# Work task
When you write the records again, keep every line exactly as it was.

┄┄┄┄┄┄

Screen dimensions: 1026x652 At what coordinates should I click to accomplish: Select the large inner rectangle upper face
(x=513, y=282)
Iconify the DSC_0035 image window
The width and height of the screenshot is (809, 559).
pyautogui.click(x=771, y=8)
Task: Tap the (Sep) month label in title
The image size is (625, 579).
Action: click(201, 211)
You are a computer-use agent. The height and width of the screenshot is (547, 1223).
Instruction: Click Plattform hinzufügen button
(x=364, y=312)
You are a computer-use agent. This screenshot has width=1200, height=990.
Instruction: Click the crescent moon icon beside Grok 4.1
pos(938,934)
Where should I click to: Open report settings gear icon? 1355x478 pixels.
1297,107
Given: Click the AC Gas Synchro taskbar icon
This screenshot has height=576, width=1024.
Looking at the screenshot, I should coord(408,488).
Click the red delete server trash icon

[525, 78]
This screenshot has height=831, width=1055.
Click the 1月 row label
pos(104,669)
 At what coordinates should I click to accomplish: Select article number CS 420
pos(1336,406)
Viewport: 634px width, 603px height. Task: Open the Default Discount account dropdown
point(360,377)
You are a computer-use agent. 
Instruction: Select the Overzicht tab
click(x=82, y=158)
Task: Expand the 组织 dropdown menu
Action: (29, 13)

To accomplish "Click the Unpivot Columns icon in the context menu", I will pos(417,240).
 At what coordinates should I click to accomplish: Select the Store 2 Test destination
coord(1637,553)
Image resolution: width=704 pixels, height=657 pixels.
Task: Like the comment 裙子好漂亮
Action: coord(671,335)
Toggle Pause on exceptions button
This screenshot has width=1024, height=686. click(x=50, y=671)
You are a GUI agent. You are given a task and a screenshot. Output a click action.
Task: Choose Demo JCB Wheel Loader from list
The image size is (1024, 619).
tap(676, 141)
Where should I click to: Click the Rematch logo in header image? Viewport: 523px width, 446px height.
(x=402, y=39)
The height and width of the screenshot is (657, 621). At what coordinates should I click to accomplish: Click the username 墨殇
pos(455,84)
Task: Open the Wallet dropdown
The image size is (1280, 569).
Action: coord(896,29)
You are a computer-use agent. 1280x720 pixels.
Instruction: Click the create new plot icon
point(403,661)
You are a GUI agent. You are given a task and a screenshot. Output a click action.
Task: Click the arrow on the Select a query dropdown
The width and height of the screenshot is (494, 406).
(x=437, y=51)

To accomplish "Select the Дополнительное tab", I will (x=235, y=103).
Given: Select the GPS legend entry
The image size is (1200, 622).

┄┄┄┄┄┄

# Written reply
Screen dimensions: 1026x652 At what coordinates should I click to accomplish: Select the large inner rectangle upper face
(x=513, y=282)
Iconify the DSC_0035 image window
The width and height of the screenshot is (809, 559).
pyautogui.click(x=771, y=8)
Task: Tap the (Sep) month label in title
The image size is (625, 579).
Action: click(201, 211)
You are a computer-use agent. The height and width of the screenshot is (547, 1223).
Instruction: Click Plattform hinzufügen button
(x=364, y=312)
You are a computer-use agent. This screenshot has width=1200, height=990.
Instruction: Click the crescent moon icon beside Grok 4.1
pos(938,934)
Where should I click to: Open report settings gear icon? 1355x478 pixels.
1297,107
Given: Click the AC Gas Synchro taskbar icon
This screenshot has height=576, width=1024.
Looking at the screenshot, I should coord(408,488).
Click the red delete server trash icon

[525, 78]
This screenshot has height=831, width=1055.
Click the 1月 row label
pos(104,669)
 At what coordinates should I click to accomplish: Select article number CS 420
pos(1336,406)
Viewport: 634px width, 603px height. Task: Open the Default Discount account dropdown
point(360,377)
You are a computer-use agent. 
Instruction: Select the Overzicht tab
click(x=82, y=158)
Task: Expand the 组织 dropdown menu
Action: (29, 13)

To accomplish "Click the Unpivot Columns icon in the context menu", I will pos(417,240).
 At what coordinates should I click to accomplish: Select the Store 2 Test destination
coord(1637,553)
Image resolution: width=704 pixels, height=657 pixels.
Task: Like the comment 裙子好漂亮
Action: coord(671,335)
Toggle Pause on exceptions button
This screenshot has width=1024, height=686. click(x=50, y=671)
You are a GUI agent. You are given a task and a screenshot. Output a click action.
Task: Choose Demo JCB Wheel Loader from list
The image size is (1024, 619).
tap(676, 141)
Where should I click to: Click the Rematch logo in header image? Viewport: 523px width, 446px height.
(x=402, y=39)
The height and width of the screenshot is (657, 621). At what coordinates should I click to accomplish: Click the username 墨殇
pos(455,84)
Task: Open the Wallet dropdown
The image size is (1280, 569).
Action: coord(896,29)
You are a computer-use agent. 1280x720 pixels.
Instruction: Click the create new plot icon
point(403,661)
You are a GUI agent. You are given a task and a screenshot. Output a click action.
Task: Click the arrow on the Select a query dropdown
The width and height of the screenshot is (494, 406).
(x=437, y=51)

To accomplish "Select the Дополнительное tab", I will (x=235, y=103).
Given: Select the GPS legend entry
The image size is (1200, 622).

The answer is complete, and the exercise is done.